Para o ministro Guido Mantega, o problema cambial é devido à lenta retomada do crescimento nos países avançados. Eles tomaram medidas para reativar suas economias, mas não tiveram sucesso. Diante disso, aumentaram os estímulos monetários, emitindo mais dinheiro resultando em maior desvalorização de suas moedas.
Chuva de dólares. Face ao número crescente do desemprego nos Estados Unidos, o Federal Reserve (Fed, o banco central americano), em sua última reunião, deixou claro que está prestes a executar mais uma vez a política de “afrouxamento quantitativo” despejando centenas de bilhões de dólares na compra de títulos do Tesouro de longo prazo. Caso isso ocorra, a guerra cambial será intensificada, pois a desvalorização do dólar obrigará os outros bancos centrais a intervir para rebaixar suas próprias moedas. Com isso, revela-se a postura dos Estados Unidos de focar seus interesses e não levar em conta suas obrigações de defender a estabilidade da moeda mundial – o dólar.
Como o euro sofreu forte desvalorização devido à crise grega, a guerra cambial ainda não atingiu sua plenitude nos países da área do euro. A valorização dessa moeda, após os impactos da crise grega, já está dificultando as exportações desses países, que sofrem estagnação econômica e problemas fiscais agudos. Esta guerra já atinge em cheio os PIIGs, países mais frágeis da zona do euro, cujas defesas são limitadas. A poderosa Alemanha, ainda vai bem.
Já a Tailândia, no dia 13 último fixou um imposto de 15% sobre o lucro de capital e rendimentos por juros derivados de investimento estrangeiro na dívida soberana, para se defender da invasão de dólares.
Cada país adota uma estratégia para enfrentar a guerra cambial e não vejo possibilidade de sucesso de contê-la por acordos em reuniões dos fóruns internacionais. No dia 10 último, a assembleia do FMI, convocada para buscar alguma solução na questão cambial, não deu em nada. Nos dias 11 e 12 de novembro ocorrerá a reunião do G-20. A questão é difícil, porque há uma enorme liquidez mundial, enquanto as taxas de juros dos países desenvolvidos estão praticamente em zero. Esse dinheiro fica louco para achar uma “boquinha”, que só os emergentes estão podendo dar, sobretudo o Brasil, com suas altas taxas de juros.
Estratégia. No caso brasileiro, a tentativa de combate à apreciação do real é através da compra de dólares pelo Banco Central (BC) em valor maior do que o fluxo líquido de dólares que sobra para o País. Isso fomentou o crescimento das posições “vendidas” dos bancos no mercado, o que os leva a apreciar o real. Parece que a estratégia do governo está mudando, pois o diferencial entre juros internos e externos têm um custo de carregamento das reservas internacionais estimado em R$ 45 bilhões neste ano (1,5% do PIB).
Nesse sentido, o governo praticamente anulou a vantagem que os investidores estrangeiros tinham na compra dos títulos de renda fixa ao elevar sucessivamente o IOF, que passou de 4% para 6% sobre o ingresso de dólares para aplicações nos mercados financeiros e de capital, e de 0,38% para 6% o IOF sobre as operações de câmbio para constituição de garantias em bolsas de valores, de mercadorias e futuros. São medidas acertadas e de quebra trazem recursos fiscais ao País.

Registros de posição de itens
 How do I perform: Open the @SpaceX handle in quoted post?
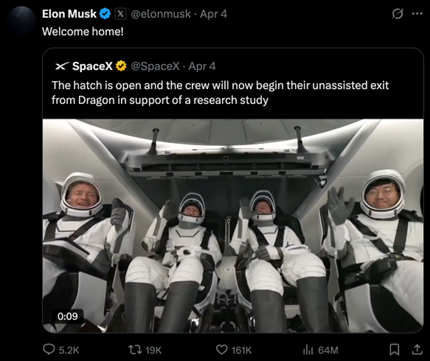pyautogui.click(x=155, y=66)
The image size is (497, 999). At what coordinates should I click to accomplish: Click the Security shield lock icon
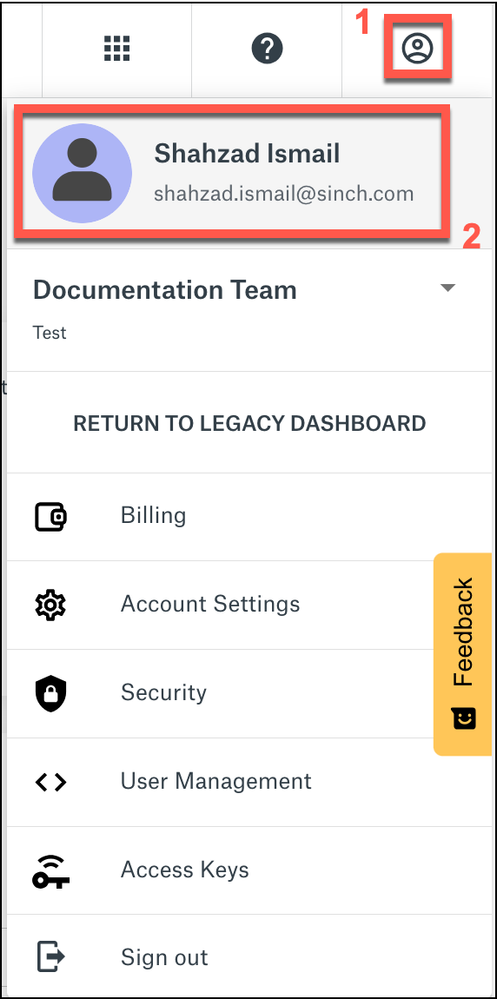point(50,693)
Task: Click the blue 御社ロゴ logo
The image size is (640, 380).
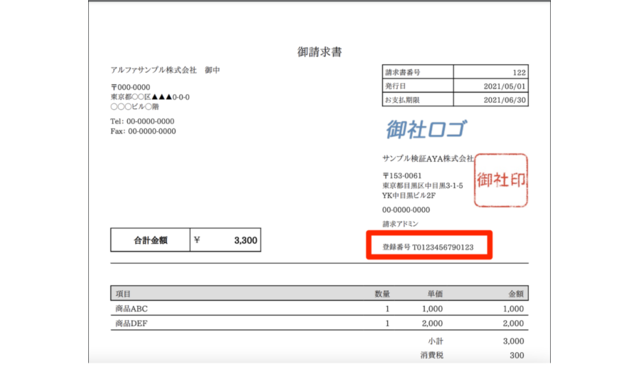Action: tap(426, 129)
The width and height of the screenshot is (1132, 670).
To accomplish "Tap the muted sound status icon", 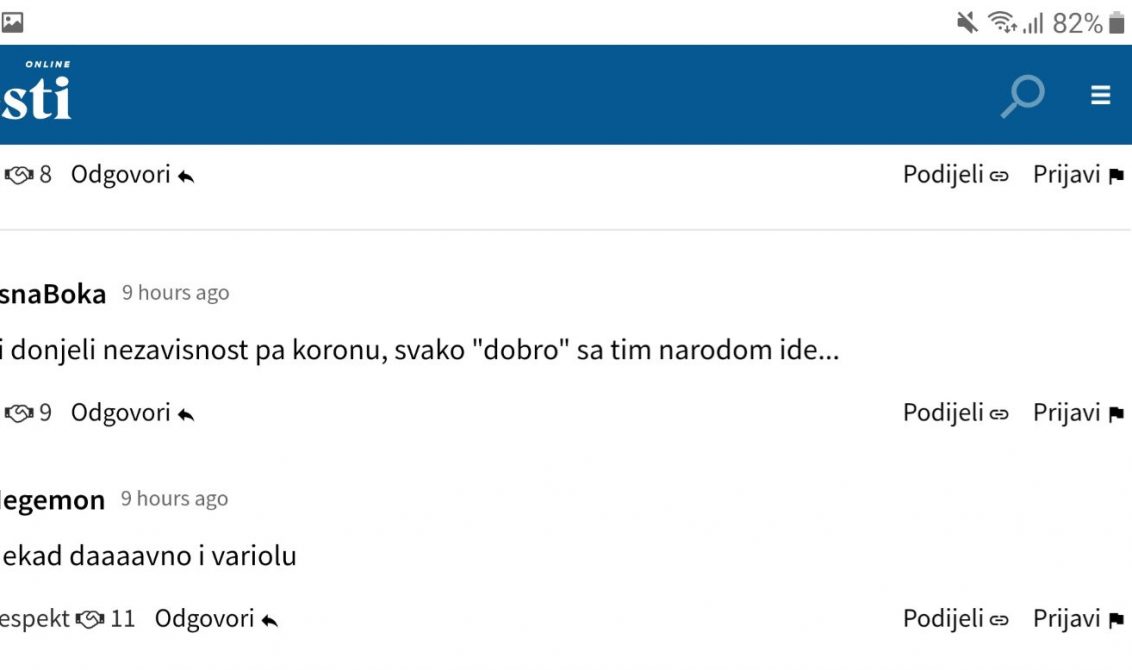I will [x=967, y=23].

Instruções de trabalho:
**1)** Pode transcrever, dos registros, as linhas que vão da linha que contém "The image size is (497, 999)." até a linha que contém "Action: tap(426, 129)", ambas inclusive? Deixe as imagens de fora da resposta.
**2)** Pode dar continuidade ao texto sobre a guerra cambial a partir do ponto em que ele termina?
O texto e os registros são materiais independentes entre si.

Respostas escritas:
**1)**
The image size is (497, 999). At what coordinates should I click to accomplish: Click the Security shield lock icon
point(50,693)
Task: Click the blue 御社ロゴ logo
The image size is (640, 380).
Action: tap(426, 129)

**2)**
O governo sabe que essas medidas podem não ser suficientes e dispõe de um arsenal de medidas, especialmente no campo da regulamentação de operações cambiais. O sucesso internacional obtido pelo Brasil no enfrentamento da crise, com a economia em franca expansão com um milhão de empregos gerados em 2009 e 2,2 milhões neste ano até setembro, com inflação sob controle, chamou a atenção dos investidores estrangeiros, que veem excelente oportunidade de aportarem recursos no País. Se por um lado é bom, pois podem contribuir para o desenvolvimento, por outro, neste cenário de guerra cambial, esses investimentos podem agravar a valorização do real.
Diante disso, o governo poderá tirar proveito de sua posição privilegiada e impor condições aos ingressos externos que desejam aqui aportar. As elevações do IOF vão nesta direção e poderão atingir outras operações cambiais em sequência. No limite a quarentena para a permanência dos investimentos externos poderá ser usada.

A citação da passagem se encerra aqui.